(Recorded data)
════

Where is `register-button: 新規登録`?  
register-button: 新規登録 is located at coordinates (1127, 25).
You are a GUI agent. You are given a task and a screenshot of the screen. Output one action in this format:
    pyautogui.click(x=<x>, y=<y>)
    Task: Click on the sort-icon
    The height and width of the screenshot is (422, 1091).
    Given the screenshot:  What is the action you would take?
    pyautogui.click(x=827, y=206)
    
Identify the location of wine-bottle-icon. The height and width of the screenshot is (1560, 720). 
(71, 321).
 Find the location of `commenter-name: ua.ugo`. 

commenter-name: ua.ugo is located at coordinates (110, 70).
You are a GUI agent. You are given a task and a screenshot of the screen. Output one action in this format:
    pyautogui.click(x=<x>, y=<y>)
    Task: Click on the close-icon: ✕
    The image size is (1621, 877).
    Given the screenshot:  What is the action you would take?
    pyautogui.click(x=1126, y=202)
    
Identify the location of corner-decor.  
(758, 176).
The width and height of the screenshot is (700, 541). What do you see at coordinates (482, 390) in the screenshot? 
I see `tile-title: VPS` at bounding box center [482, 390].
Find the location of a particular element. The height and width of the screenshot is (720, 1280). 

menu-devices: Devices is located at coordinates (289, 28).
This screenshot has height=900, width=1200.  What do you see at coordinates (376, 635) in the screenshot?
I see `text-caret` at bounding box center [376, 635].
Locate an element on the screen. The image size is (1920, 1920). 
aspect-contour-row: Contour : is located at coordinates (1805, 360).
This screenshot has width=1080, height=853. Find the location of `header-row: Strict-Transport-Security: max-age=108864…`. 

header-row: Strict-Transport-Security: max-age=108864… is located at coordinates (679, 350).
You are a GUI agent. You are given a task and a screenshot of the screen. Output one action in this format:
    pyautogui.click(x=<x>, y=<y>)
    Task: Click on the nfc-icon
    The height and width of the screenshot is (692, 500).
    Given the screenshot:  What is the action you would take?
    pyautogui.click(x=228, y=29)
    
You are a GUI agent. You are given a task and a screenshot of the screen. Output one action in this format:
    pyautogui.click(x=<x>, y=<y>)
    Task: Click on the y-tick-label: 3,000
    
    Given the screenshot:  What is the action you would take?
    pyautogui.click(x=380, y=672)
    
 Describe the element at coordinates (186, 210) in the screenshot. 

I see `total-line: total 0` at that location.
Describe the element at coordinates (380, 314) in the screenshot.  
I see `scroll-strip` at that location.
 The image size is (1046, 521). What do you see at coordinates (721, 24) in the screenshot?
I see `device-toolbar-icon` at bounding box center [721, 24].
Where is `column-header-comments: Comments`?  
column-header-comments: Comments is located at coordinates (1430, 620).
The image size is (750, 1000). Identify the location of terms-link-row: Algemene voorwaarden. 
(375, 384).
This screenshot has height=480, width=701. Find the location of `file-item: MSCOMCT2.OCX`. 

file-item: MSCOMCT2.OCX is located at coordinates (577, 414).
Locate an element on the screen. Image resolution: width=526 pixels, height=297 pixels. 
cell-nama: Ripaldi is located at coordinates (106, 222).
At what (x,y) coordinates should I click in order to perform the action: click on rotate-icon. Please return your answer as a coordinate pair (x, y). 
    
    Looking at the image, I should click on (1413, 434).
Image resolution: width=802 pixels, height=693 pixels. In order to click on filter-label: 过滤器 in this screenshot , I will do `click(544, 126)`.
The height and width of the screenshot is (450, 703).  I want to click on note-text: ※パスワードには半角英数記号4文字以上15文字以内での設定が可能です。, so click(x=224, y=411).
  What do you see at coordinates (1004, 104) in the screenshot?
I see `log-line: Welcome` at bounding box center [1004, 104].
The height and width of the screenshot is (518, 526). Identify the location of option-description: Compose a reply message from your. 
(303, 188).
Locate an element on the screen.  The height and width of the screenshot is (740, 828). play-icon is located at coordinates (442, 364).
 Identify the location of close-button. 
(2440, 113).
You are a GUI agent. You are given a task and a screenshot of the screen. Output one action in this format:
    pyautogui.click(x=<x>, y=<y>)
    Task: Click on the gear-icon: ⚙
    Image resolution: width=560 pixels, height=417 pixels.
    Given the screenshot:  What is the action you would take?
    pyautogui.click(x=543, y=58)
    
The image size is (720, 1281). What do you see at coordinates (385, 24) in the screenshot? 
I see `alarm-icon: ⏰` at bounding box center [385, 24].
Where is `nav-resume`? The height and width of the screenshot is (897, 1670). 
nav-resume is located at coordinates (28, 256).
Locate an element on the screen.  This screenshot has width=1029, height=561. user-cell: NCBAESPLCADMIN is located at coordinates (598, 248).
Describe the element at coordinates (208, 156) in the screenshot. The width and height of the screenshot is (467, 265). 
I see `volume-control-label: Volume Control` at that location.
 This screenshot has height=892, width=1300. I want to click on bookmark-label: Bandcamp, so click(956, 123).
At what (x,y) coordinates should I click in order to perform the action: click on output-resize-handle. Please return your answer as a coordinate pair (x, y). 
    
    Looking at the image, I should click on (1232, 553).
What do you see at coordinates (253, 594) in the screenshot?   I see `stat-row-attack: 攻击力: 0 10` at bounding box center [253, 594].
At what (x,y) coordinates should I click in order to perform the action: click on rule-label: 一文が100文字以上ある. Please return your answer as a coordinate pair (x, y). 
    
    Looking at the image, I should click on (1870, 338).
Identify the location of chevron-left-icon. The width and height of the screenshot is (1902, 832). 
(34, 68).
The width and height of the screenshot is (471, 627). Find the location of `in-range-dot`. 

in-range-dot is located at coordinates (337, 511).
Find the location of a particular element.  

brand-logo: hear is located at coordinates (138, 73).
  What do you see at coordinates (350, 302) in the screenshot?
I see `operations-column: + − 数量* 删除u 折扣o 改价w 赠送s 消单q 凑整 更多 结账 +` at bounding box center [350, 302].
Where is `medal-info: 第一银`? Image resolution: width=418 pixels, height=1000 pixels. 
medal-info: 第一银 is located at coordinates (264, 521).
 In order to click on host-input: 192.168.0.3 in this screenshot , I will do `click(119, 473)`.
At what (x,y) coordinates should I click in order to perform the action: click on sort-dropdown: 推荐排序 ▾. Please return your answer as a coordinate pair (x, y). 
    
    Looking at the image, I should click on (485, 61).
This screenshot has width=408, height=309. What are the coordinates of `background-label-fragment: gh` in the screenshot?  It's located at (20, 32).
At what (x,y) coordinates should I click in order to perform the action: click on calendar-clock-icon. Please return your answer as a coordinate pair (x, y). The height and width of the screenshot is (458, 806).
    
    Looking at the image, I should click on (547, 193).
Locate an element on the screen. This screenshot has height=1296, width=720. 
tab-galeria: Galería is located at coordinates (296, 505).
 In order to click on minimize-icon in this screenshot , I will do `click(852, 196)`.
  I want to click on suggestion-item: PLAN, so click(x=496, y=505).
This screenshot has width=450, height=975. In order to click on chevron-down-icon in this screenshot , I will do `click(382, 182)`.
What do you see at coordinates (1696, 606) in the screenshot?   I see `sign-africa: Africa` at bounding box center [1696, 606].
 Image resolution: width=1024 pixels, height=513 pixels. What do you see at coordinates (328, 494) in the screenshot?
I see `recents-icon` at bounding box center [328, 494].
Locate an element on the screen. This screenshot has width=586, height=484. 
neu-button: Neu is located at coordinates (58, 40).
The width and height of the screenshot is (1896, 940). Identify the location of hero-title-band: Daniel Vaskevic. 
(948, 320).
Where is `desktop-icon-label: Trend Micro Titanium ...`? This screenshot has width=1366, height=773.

════

- Aim of the task
Extract every line of the records above that contains the string "resume".

- Expected answer
Where is `nav-resume`? The height and width of the screenshot is (897, 1670). 
nav-resume is located at coordinates (28, 256).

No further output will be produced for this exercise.